== Do this ==
Copy out, without changes, the part of the text on board appointments and remuneration starting with "Mr Venu Srinivasan was" and going on through "field of management.".

Mr Sudarshan Venu as JMD of both the holding company, namely
Sundaram-Clayton Limited (SCL) and the Company, would be entitled to
draw remuneration from one or both the companies, provided that the
total remuneration drawn from both the companies does not exceed the
higher maximum limit admissible from any one of the Companies.
Chairman and Managing Director (CMD)
During the year, the board, at its meeting held on 3rd February, 2015
re-appointed Mr Venu Srinivasan as chairman and managing director of
the Company (CMD), effective 24th April 2015 to hold the office for a
period of five years on such terms and conditions, subject to the
approval of the shareholders at the AGM.
Mr Venu Srinivasan was conferred an Honorary Doctorate of Management
degree by Purdue University, USA in May 2014. The honour was conferred
on him in recognition of his contributions in the field of management.
Further, in December 2014, Mayor of Busan Metropolitan City, Republic
of Korea, His Excellency Suh Byung-soo conferred on him the Honorary
Consul General of the Republic of Korea in Chennai. This award is one
of the highest of its kind being awarded to a foreign national by the
Korean. He is also the first Indian industrialist to be granted this
honorary citizenship, in recognition of his valuable contribution in
promoting Korea-India bilateral relations.
The board, based on the recommendation of NRC, has appointed and
recommended his reappointment and the terms of remuneration as CMD, in
accordance with the articles of association of the Company (AoA), at
the AGM. Mr Venu Srinivasan as CMD of both the holding company namely
Sundaram-Clayton Limited (SCL) and the Company would be entitled to
draw remuneration from one or both the companies, provided that the
total remuneration drawn from both the companies does not exceed the
higher maximum limit admissible from any one of the Companies.
The brief resume of the directors proposed to be appointed and
reappointed and other relevant information have been furnished in the
Notice convening the annual general meeting of the Company. Appropriate
resolutions for their appointment / re-appointment are being placed for
approval of the shareholders at the AGM.
The directors, therefore, recommend their appointment / re-appointment
as directors of the Company.
Key Managerial Personnel (KMPs):
At the board meeting held on 29th April, 2014, Mr Venu Srinivasan, CMD,
Mr Sudarshan Venu, now JMD, Mr K N Radhakrishnan, President & Chief
Executive Officer, Mr S G Murali Chief Financial Officer and Mr K S
Srinivasan Company Secretary were designated as ''Key Managerial
Personnel'' of the Company in terms of Section 203 of the Act 2013 read
with the Companies (Appointment and Remuneration of Managerial
Personnel) Rules, 2014.
Nomination and Remuneration Policy
The Nomination and Remuneration Committee of Directors (NRC)reviews the
composition of the board, to ensure that there is an appropriate mix of
abilities, experience and diversity to serve the interests of all
shareholders and the Company.
During the year, in accordance with the requirements under Section 178
of the Act 2013 and Clause 49 of Listing Agreement, the NRC formulated
a Nomination and Remuneration Policy to govern the terms of nomination
/ appointment and remuneration of (i) Directors, (ii) Key Managerial
Personnel (KMPs) and (iii) Senior Management Personnel (SMPs) of the
Company. The same was approved by the board at its meeting held on 23rd
September, 2014. The NRC also reviews succession planning of both SMPs
and board. The Company''s approach in recent years is to have a greater
component of performance linked remuneration for SMPs.

== Provided data ==
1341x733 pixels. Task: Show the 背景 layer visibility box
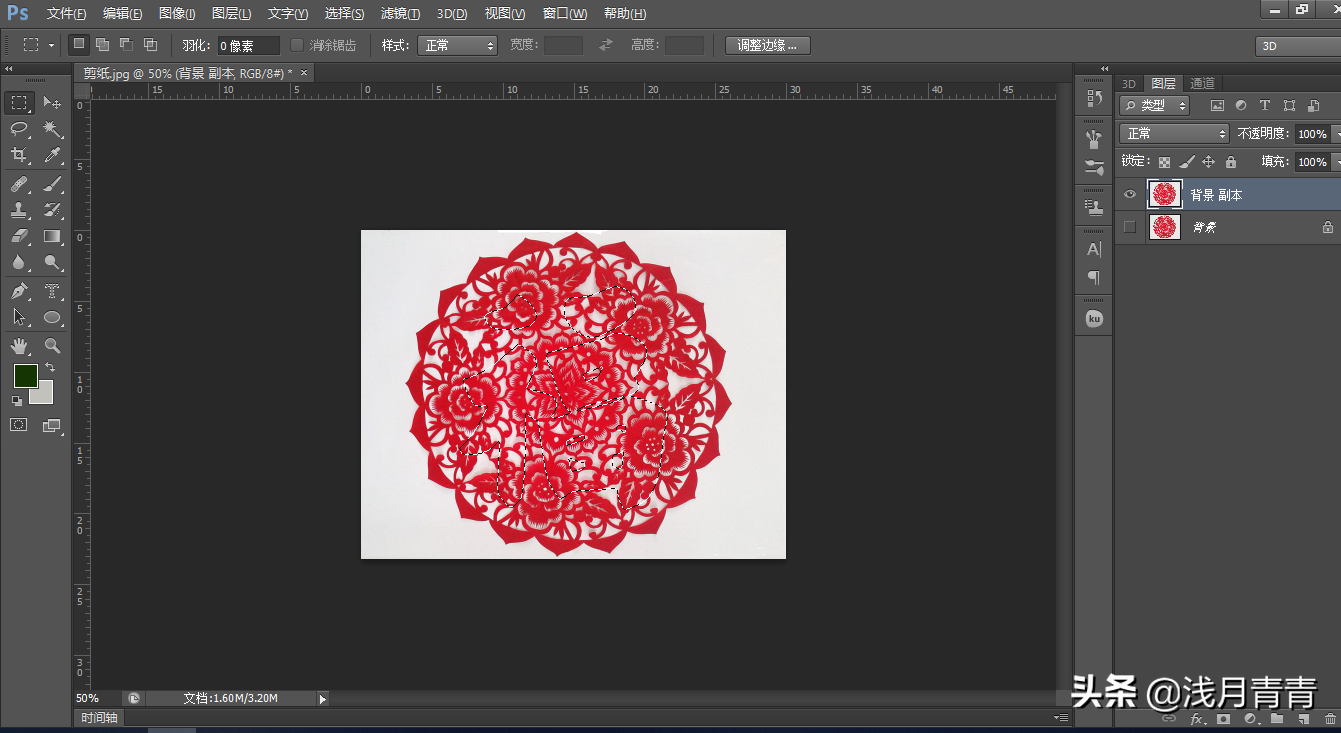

== Worked solution ==
Mr Venu Srinivasan was conferred an Honorary Doctorate of Management
degree by Purdue University, USA in May 2014. The honour was conferred
on him in recognition of his contributions in the field of management.